America's Heroes Succumbing to Temptation

I find one flaw, though, in the thinking of the Ohio State group, however.  Although the United States did not enter the war until 1917, it was fully engaged in the Great War from its outbreak in August 1914. The make-up and behavior of the combatants resonated through the nation first in what we now refer to as the national security sphere and then into domestic politics, where the drys were trying to finalize their long crusade and the wets were fighting a last-ditch defense. Looking back, it's clear the drys won this final battle, and their creative use of the war was a critical, if not the key, to their winning strategy.

The temperance folks were masters both at manipulating anxieties Americans had about getting involved in a foreign war and associating German brewery owners with Germany's heavy-handed military and that "Beast of Berlin," Kaiser Wilhelm II. Also, the war presented calls for managing resources, especially food. [See our article by Keith Muchowski on the crisis with grains HERE.] Wartime restrictions implemented in the Food and Fuel Control Act (August 1917)  would condition the American public for a permanent cut-off of the supply of Demon Rum. 

Through some incredibly skillful framing of the discussion, by the time the 18th Amendment had been proposed in Congress (December 1917) prohibition was labeled "100% Americanism" by its promoters.
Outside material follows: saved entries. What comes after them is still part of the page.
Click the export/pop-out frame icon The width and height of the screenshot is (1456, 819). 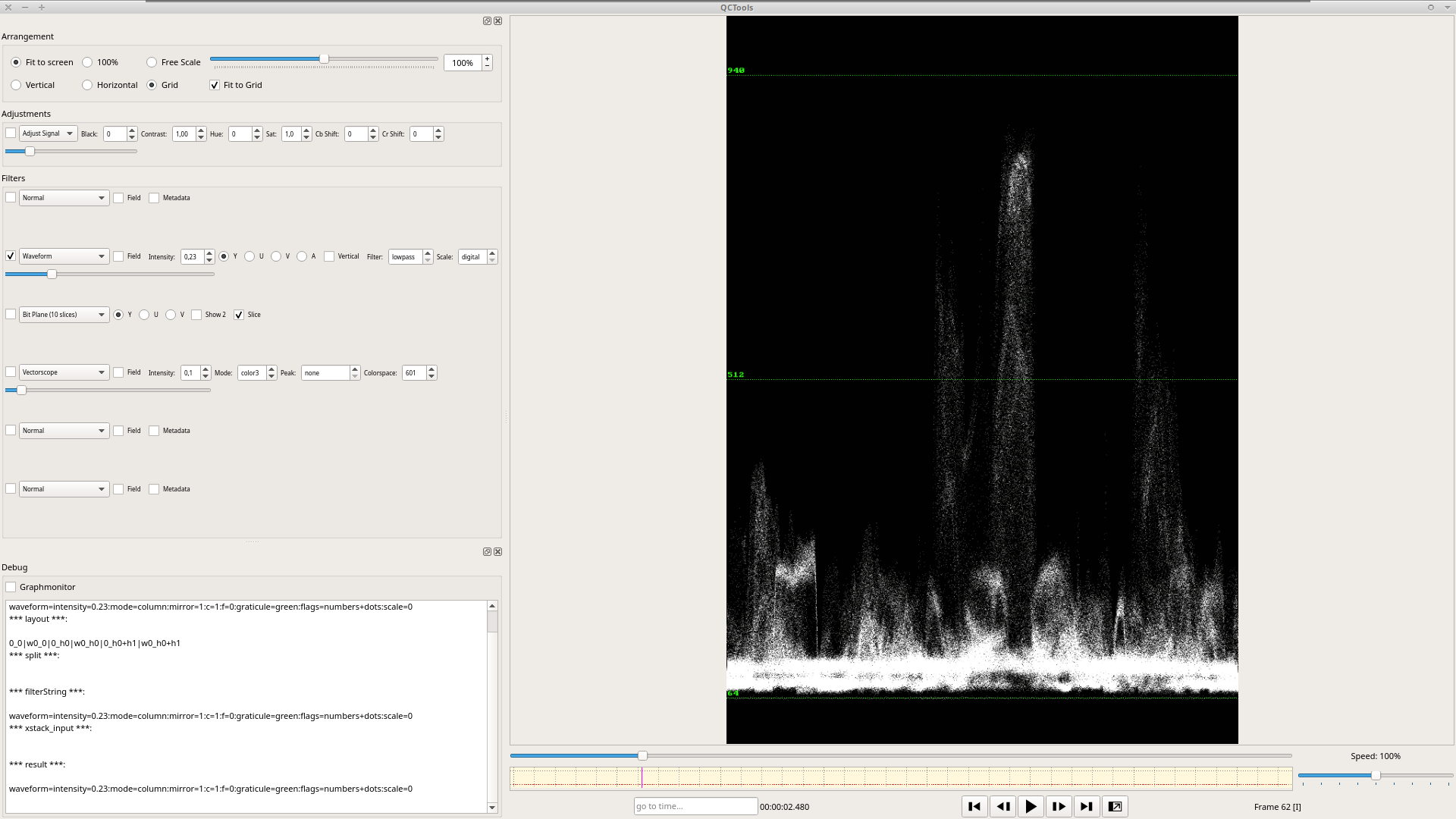1115,807
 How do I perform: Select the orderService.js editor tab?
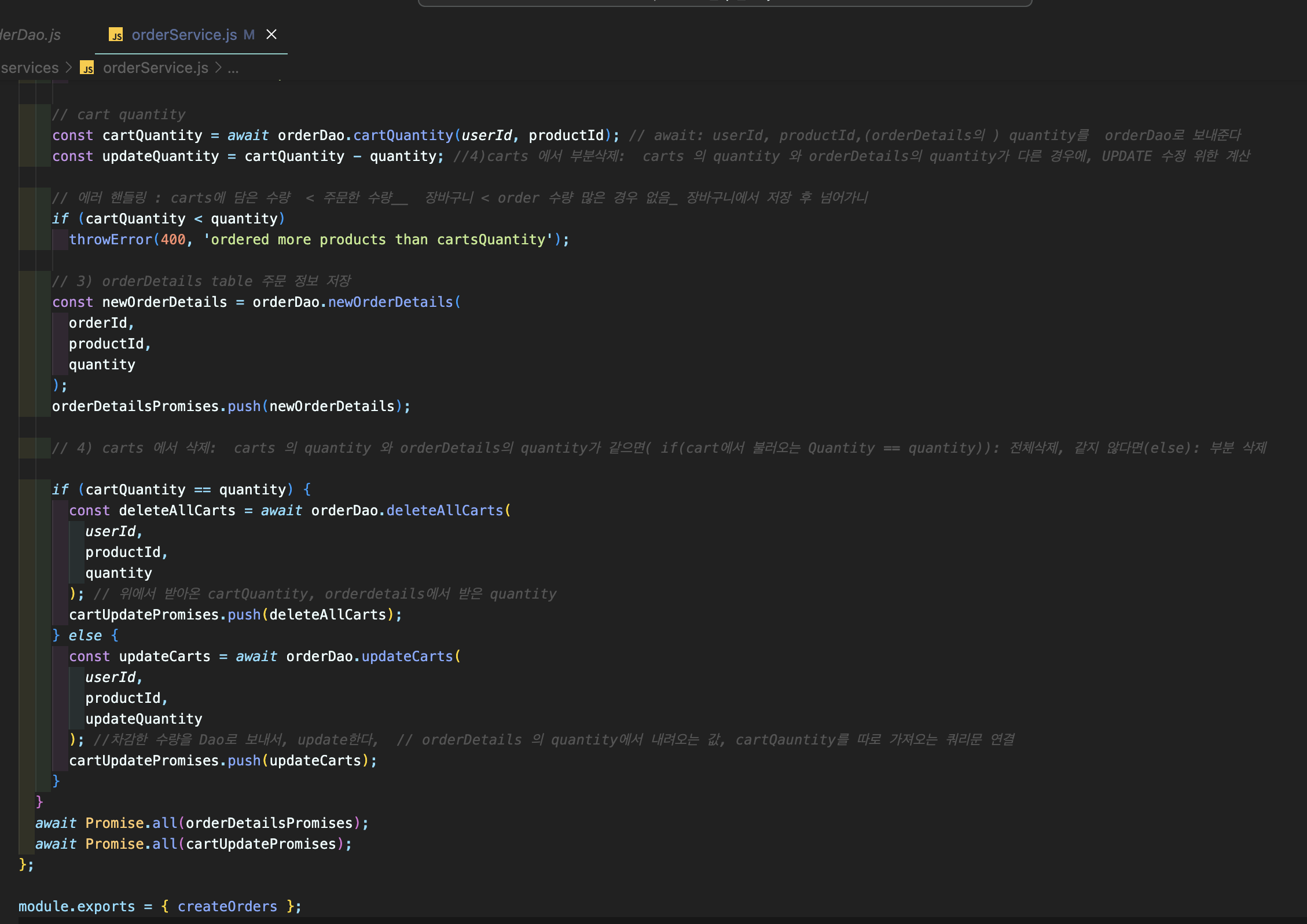(184, 35)
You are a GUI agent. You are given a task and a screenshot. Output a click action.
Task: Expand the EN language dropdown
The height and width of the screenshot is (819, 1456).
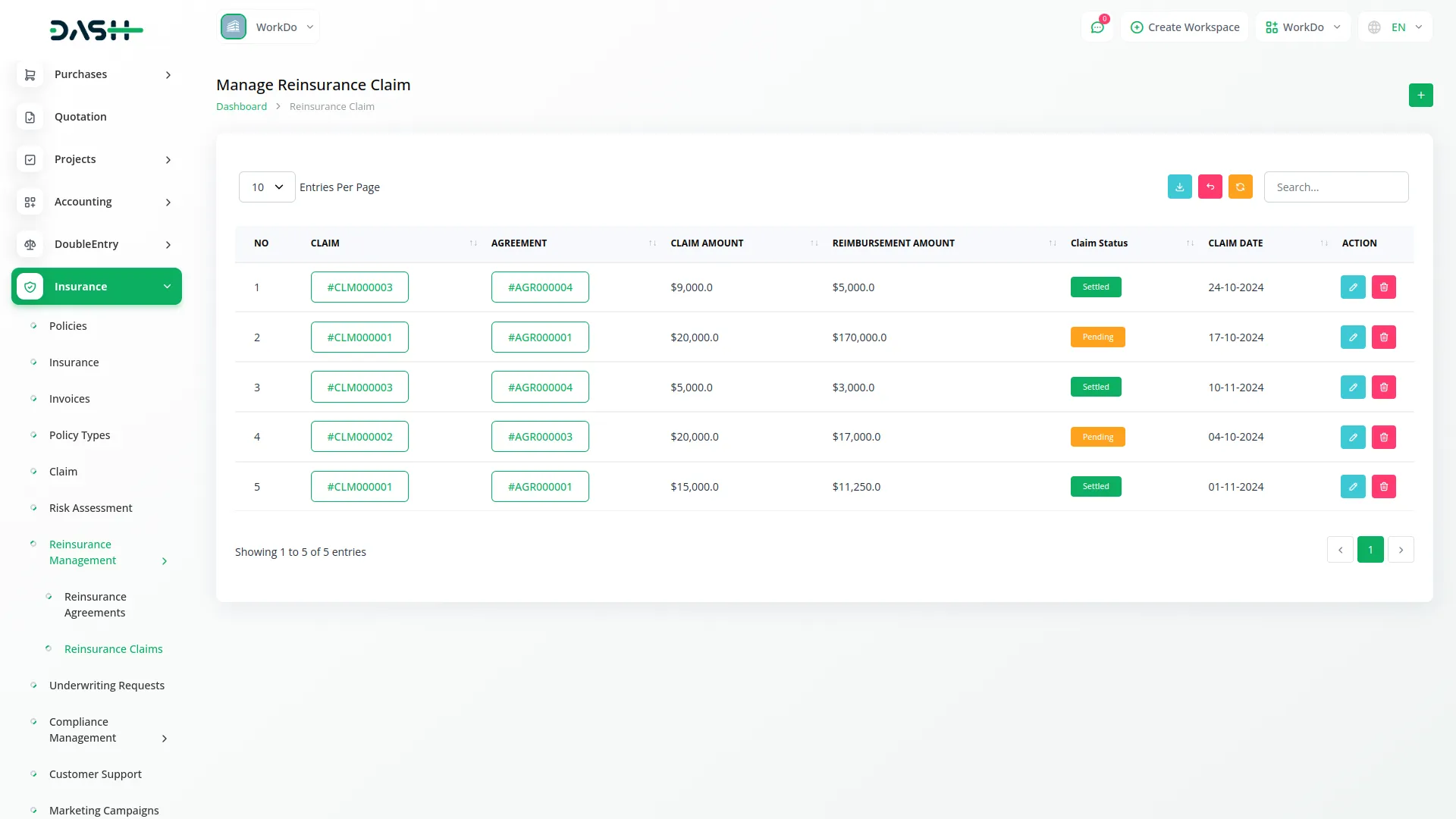pyautogui.click(x=1395, y=27)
And a critical mass of the great American public bought it. The Great War amazingly gave the drys the opportunity to offer Prohibition as a matter of patriotism, sacrifice for nation, and a way to stand united against militarism, decadence, and moral corruption.
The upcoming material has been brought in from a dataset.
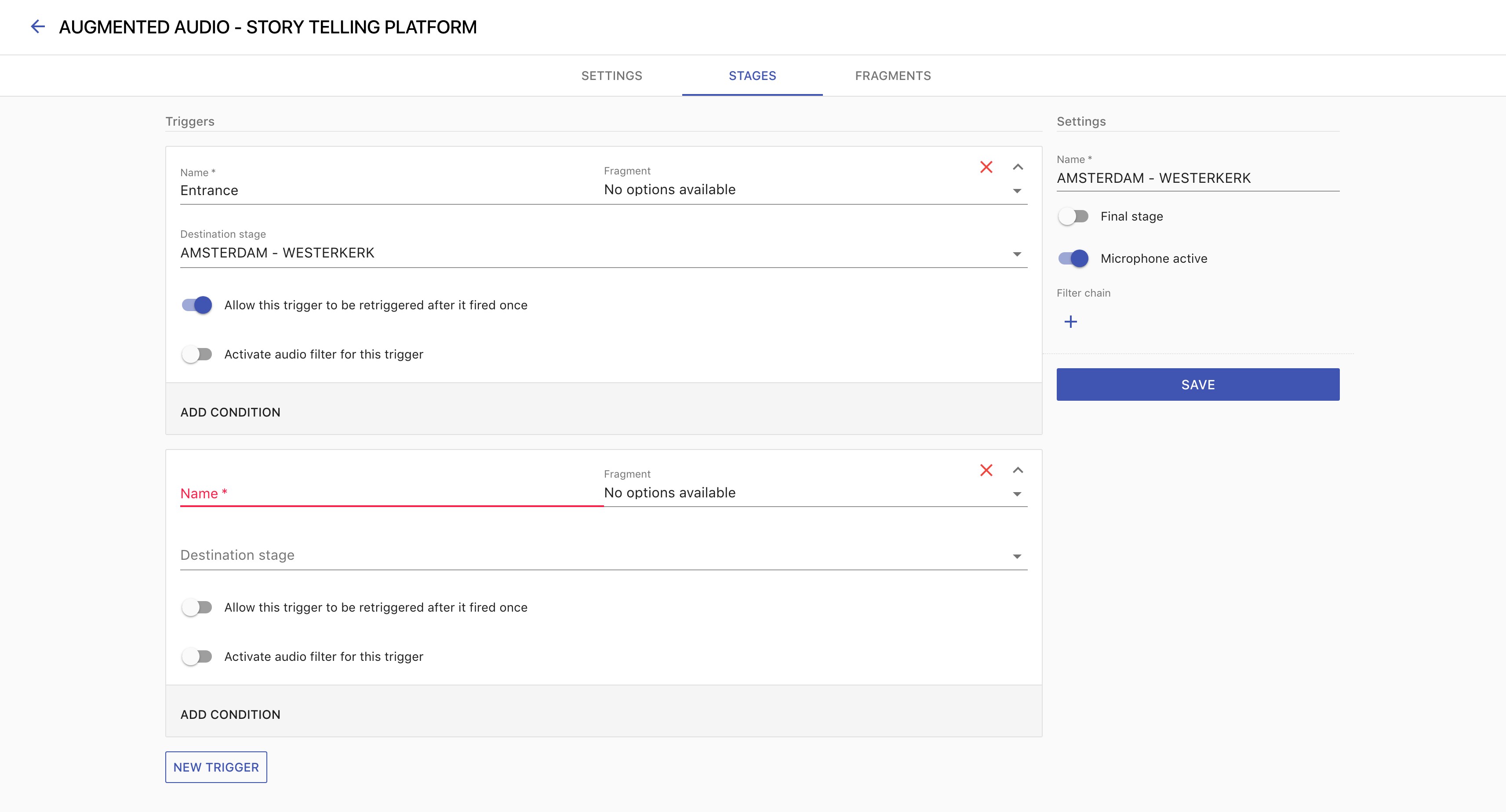
Task: Open Entrance trigger's Destination stage dropdown
Action: point(603,254)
Sources: Wikipedia, HistoryExtra, the National World War One Museum


  1. One of the more questionable Amendments ever created. Ever do glad it was repealed. What would we do without some moral corruption!

  2. Something I find interesting, and it might ruffle a few feathers, yet nonetheless, there are major similarities between Prohibition and the firearms debate here in the US now. The current gun-ban people today are using the same methods the "Drys" were using back then. We all know what Prohibition did to the US and that booze went underground. I caused a lot of destruction, violance and gang warfare. It did not put a stop to booze. If a gun-ban were to happen, and the 2nd Amendment do away with, do they honestly think the outcome will be any different than the outcome of Prohibition?
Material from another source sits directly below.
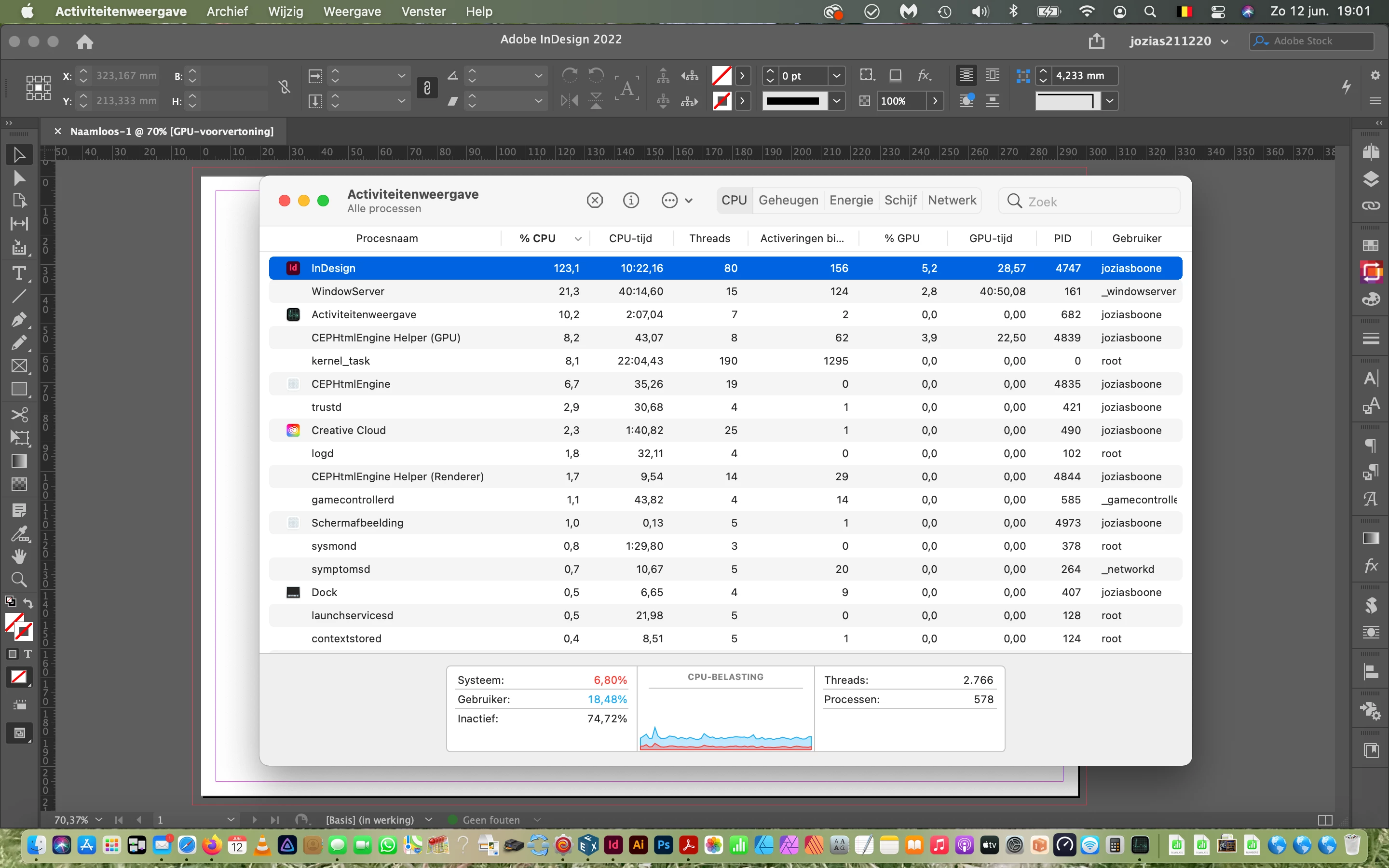Open the Layers panel icon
  3. The problem with Larry's comment is few are calling for the total ban on guns. the call is to reduce offensive weapons such as high capacity magazine, semi-automatic rifles, background checks and keeping weapons out of the hands of known unstable people. We banned automatic machine guns in the 30's and there has been no blow back. Reduction in mass killing weapons and not in personal protection or sporting weapons is the aim.

    1. The left's battle cry mantra is "A Common Sense Approach", which sounds good and easily pushed by the mass media and accepted as making sense by the average bloke. But the true objective is scrapping of the 2nd Amendement stripping citizens of their right of self defense and effective opposition to a would be tyrannical government. I would be for enforcing laws that aim to keep firearms out of the hands of psychos and various miscreants.

  4. Anonymous has no understanding of the end goals of the anti 2nd amendment forces. They want to remove guns from public hands and have published this goal on many occasions. The current "reasonable" laws here in Virginia are questionable depending on the definitions in the law. This is only the opening step in their campaign.

  5. I don't know why it has me as "unknown' since it says I'm commenting as wayne.smith.